KENJI03:いや、ホントにそうかも。ただただ必死でしたから。もちろん、振り返れば辛い時期やたいへんなこともありましたけど、今はそれすらも肯定できるし。ああいった経験があったからこそ、今の自分たちがいると思えますね。


──この15年で印象深い出来事をパッと挙げるとするなら?

KENJI03:個人的にはBAReeeeeeeeeeN(※GReeeeN、BACK-ON、JINによる期間限定ユニット)をやってたときですかね。プレッシャーもあったし、いろんな人からワーッと言われたりもして、自信をなくしてた時期だったんです。あのとき、やめそうになったけど、やめなかったからこそ、今がある。ひとつのターニングポイントかなと思いますね。ああいった辛いことを乗り越えたから、落ち込んでる後輩にもちゃんとアドバイスできる自分になれた気がするし。

TEEDA:あのころは、(プロジェクトに)関わった大人もホントに多くて。ああでもないこうでもないと言われるんだけど、「この人は誰なんだろう?」と思ったこともあったし(笑)。

──大きいプロジェクトでは関わる人がグッと増えますからね(笑)。

TEEDA:そうなっていくと、自分を見失っちゃうというか。「何をやりたいのか?」とか「僕じゃなくてもいいんじゃないか?」みたく考えるようにもなっちゃうし。今となってみればいい経験なんですけどね。

KENJI03:実際、自分たちだけ(の視点)じゃないサウンドを取り入れられるキッカケにもなったりして。ひとつひとつのことが今の自分たちの力になってるんですよね。

──お互いに変わってきたなと思うようなこともありますか?

TEEDA:僕、めっちゃありますね。KENJI03とはバンドを組む前からの仲なんですけど、昔はお調子者だったり、慌てん坊なイメージ。でも、ずっとBACK-ONのトップラインを作り続けてきて、僕からすると「もう追いつけない」っていうぐらいまで(音楽を)突き詰めてるんです。昔の三枚目な感じが見えないから、ちょっと突っ込みづらいところもあるぐらい(笑)。こんなにストイックだったかなと思うぐらいの変化を感じますね。頼り甲斐があるというか、頼りにしちゃうし。女だったら抱かれてますね(笑)。

KENJI03:ハハハハ(笑)。TEEDAは、素の部分というか、高校のときに戻ってるようなところを今は感じてて。周りからどう見られてるのか気にするタイプだったはずなのに、自然体でいられるようになってるな、と。そこは僕もそうなんですけど。

──いろんなことを経験してきたからこそ、自然体でも胸を張れるようになったような。

KENJI03:だと思いますね。だから、変わったいうより、また一周して戻ってきたみたいな感じ。もちろん、その分、強くなってるという。

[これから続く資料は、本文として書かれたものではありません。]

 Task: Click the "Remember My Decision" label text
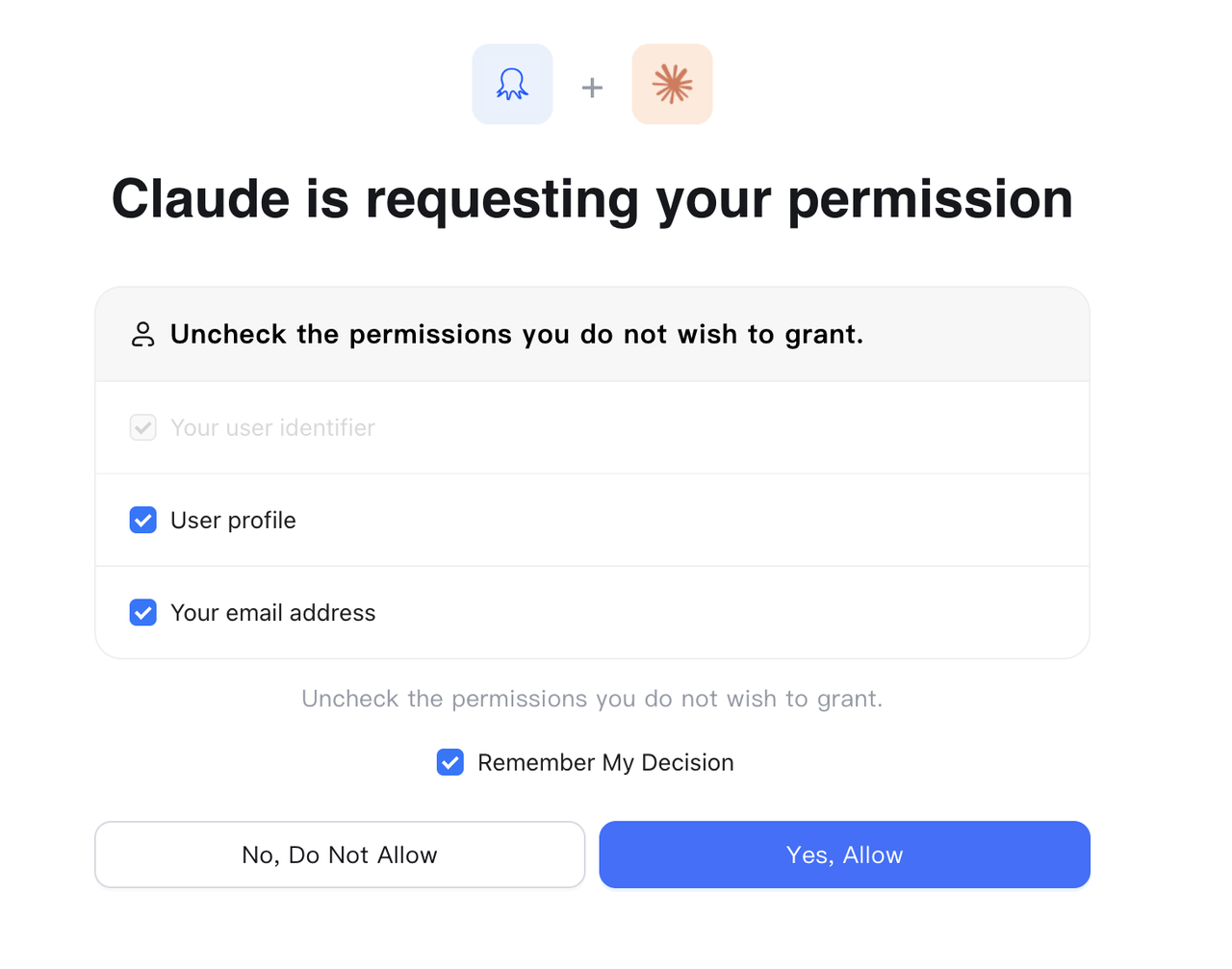tap(605, 762)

TEEDA:以前の4人体制のときは、ひとりひとりがライバルみたいな感覚だったんですよ。お互いに勝ち気さがあったというか。でも、今は「ここは力になれるな」や「あそこは頼ろう」みたく、素直な気持ちになれていて。エネルギーの使い方に無駄がなくなったようにも感じますね。


──アニバーサリーイヤーを駆け抜けるべく、昨年は蓄える時期だったと思いますが、新型コロナウイルスの感染拡大の影響もあって、日常生活すら制限されることが多かったと思います。そういった中でモチベーションはどうやって維持していましたか?

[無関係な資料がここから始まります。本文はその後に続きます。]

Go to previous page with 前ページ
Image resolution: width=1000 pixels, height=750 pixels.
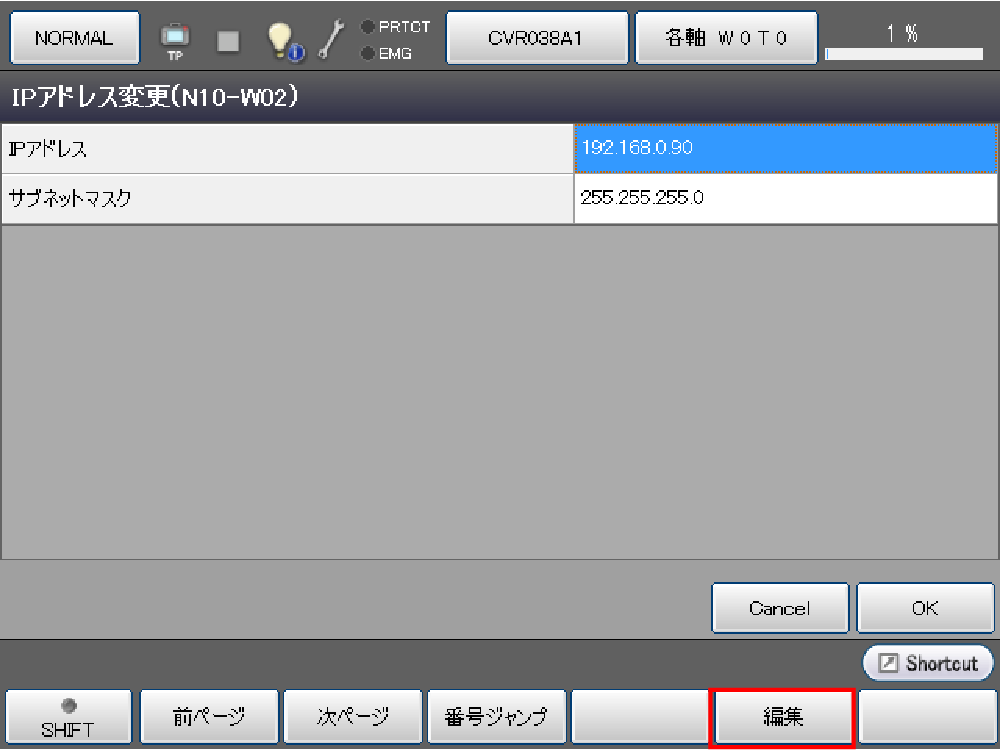208,717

KENJI03:コロナの影響があって、ライヴもなかなかできない中、僕らはいつでも動き出せるようにずっと曲作りをしてたんです。先々まで予定が決まってたわけじゃないけど、それこそライヴが来週ありますと言われてもいいような心構えで過ごしてましたね。

──エンジンを完全に切ることはなく、常にアイドリング状態。

TEEDA:たぶん、凄く暇だったらちょっと怖くなってたと思うんです。KENJI03はBACK-ONの曲のみならず、作家としても活動してるし、僕もラップの提供とか、影響を受けたラップを歌ってみた動画をアップしてみたり、そうやって隙間をなくしていったことがモチベーションの維持につながったのかな、と。引き出しを増やすことにもなりましたし。

──となると、ふさぎ込むようなことはなかったんですね。

KENJI03:そうですね。もちろん、早くコロナは落ち着いて欲しいけど、それだけを考えることもなくて。過去ばかり振り返ってもしようがないじゃないですか。オンラインライヴだったり、新しいツールを僕らがどう使うのか。そうやって前を向いて、新しい扉に挑戦することがチャンスにもなるだろうし。

──できないことをどう補うかではなく、新しく開いた可能性に目を向けた。

KENJI03:そうです、そうです。どう考えても、時代の流れには逆らえないし。例えば、レコードがカセットになり、CDへと変化していったように、ライヴのスタンスや音楽の聴き方も変わっていきますからね。

TEEDA:それこそ、僕らは海外でライヴをやる機会も多く、いろんな国にファンがいるのもあって、世界中の人が一斉に観れるオンラインライヴはチャンスのひとつだと思ってるんですよ。